= AVAILABLE DATA =
◇ ◇ ◇ ◇
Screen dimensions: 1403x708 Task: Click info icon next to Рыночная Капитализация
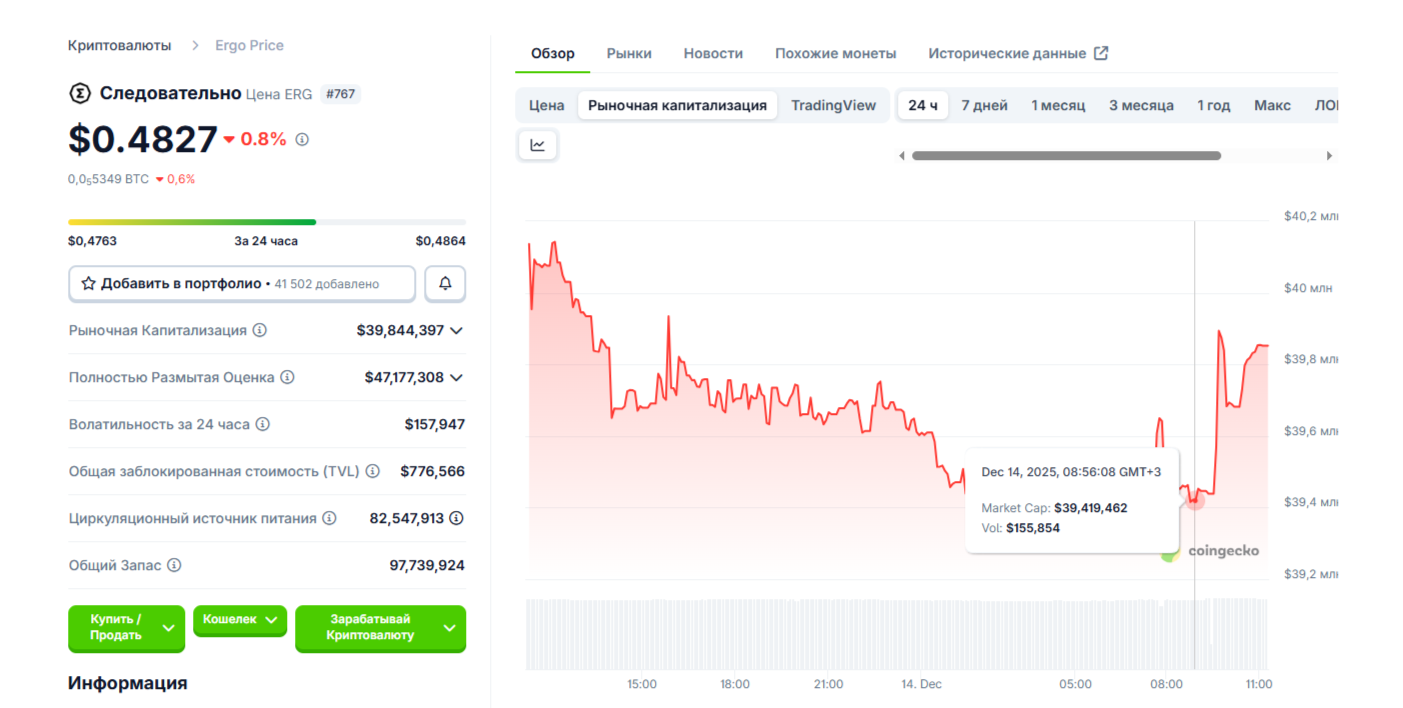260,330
◇ ◇ ◇ ◇
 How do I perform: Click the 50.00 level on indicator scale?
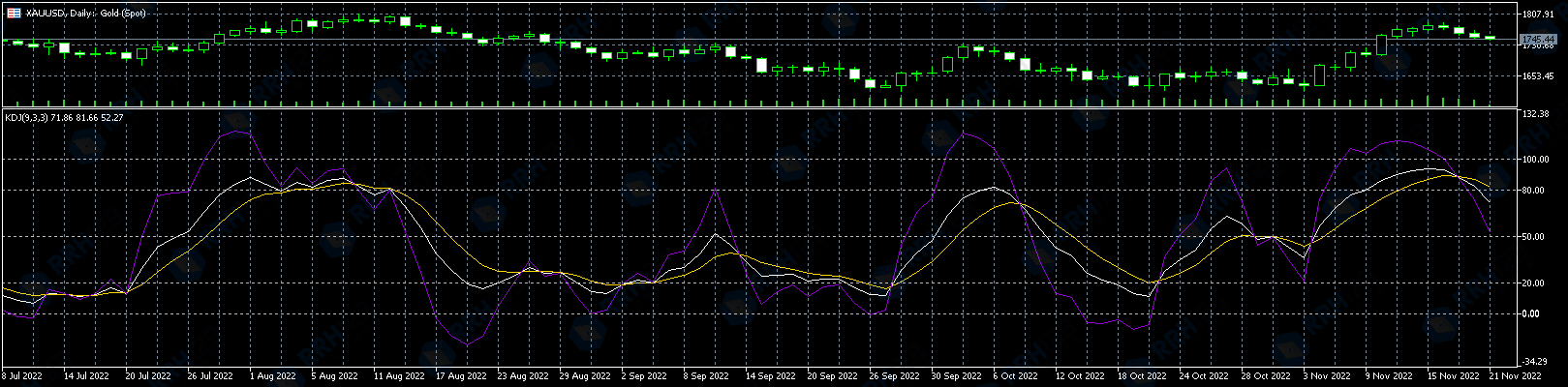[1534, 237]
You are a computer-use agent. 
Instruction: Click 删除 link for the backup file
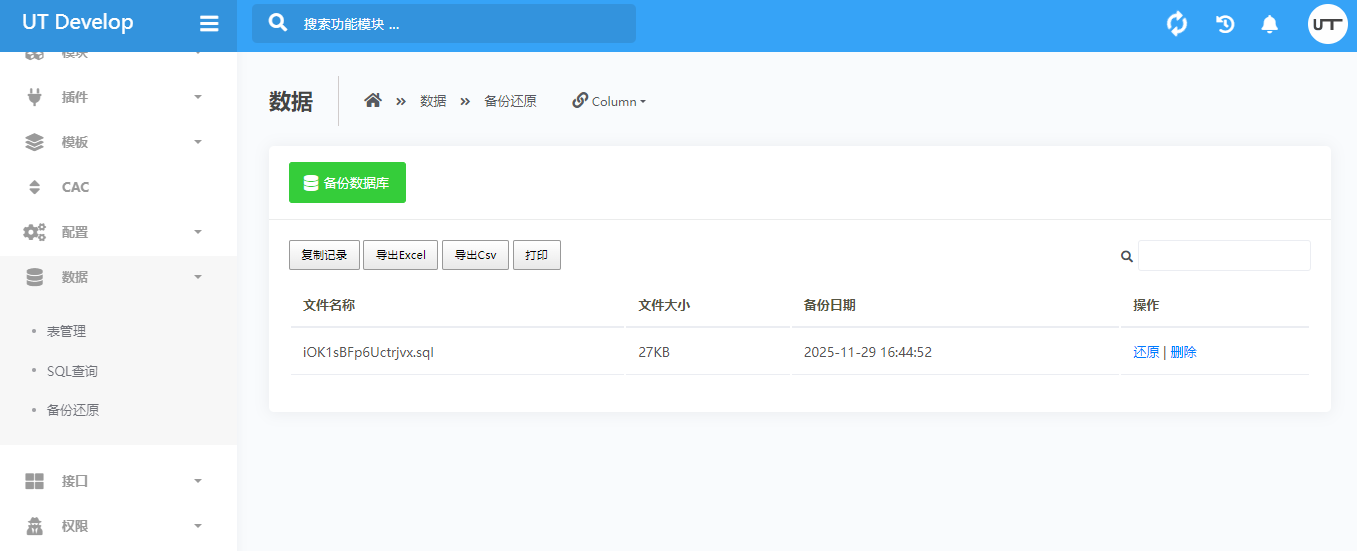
◇ ◇ ◇ ◇
= REQUIREMENT =
Copy only the lines above from the one containing "How do I perform: Click" through the one containing "Instruction: Click 删除", both included. Leave out the pictures.

= RESULT OF THIS EXERCISE =
 How do I perform: Click the 50.00 level on indicator scale?
[1534, 237]
You are a computer-use agent. 
Instruction: Click 删除 link for the backup file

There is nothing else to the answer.